• _DATA IN THIS EXERCISE_:
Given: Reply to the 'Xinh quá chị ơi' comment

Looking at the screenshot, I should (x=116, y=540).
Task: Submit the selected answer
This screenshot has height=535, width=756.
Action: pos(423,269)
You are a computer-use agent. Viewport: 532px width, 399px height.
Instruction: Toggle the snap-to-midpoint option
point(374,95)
...
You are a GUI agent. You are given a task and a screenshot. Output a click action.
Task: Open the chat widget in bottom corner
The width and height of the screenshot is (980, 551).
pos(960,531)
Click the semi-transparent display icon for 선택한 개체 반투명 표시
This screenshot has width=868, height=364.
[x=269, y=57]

• _EXERCISE PROMPT_: When the line with "Given: Reply to the 'Xinh quá chị ơi' comment" is reached in the data above, begin copying, and stop after the line with "You are a computer-use"; copy each line exactly, both ends included.

• _THE COMPLETED TASK_:
Given: Reply to the 'Xinh quá chị ơi' comment

Looking at the screenshot, I should (x=116, y=540).
Task: Submit the selected answer
This screenshot has height=535, width=756.
Action: pos(423,269)
You are a computer-use agent. Viewport: 532px width, 399px height.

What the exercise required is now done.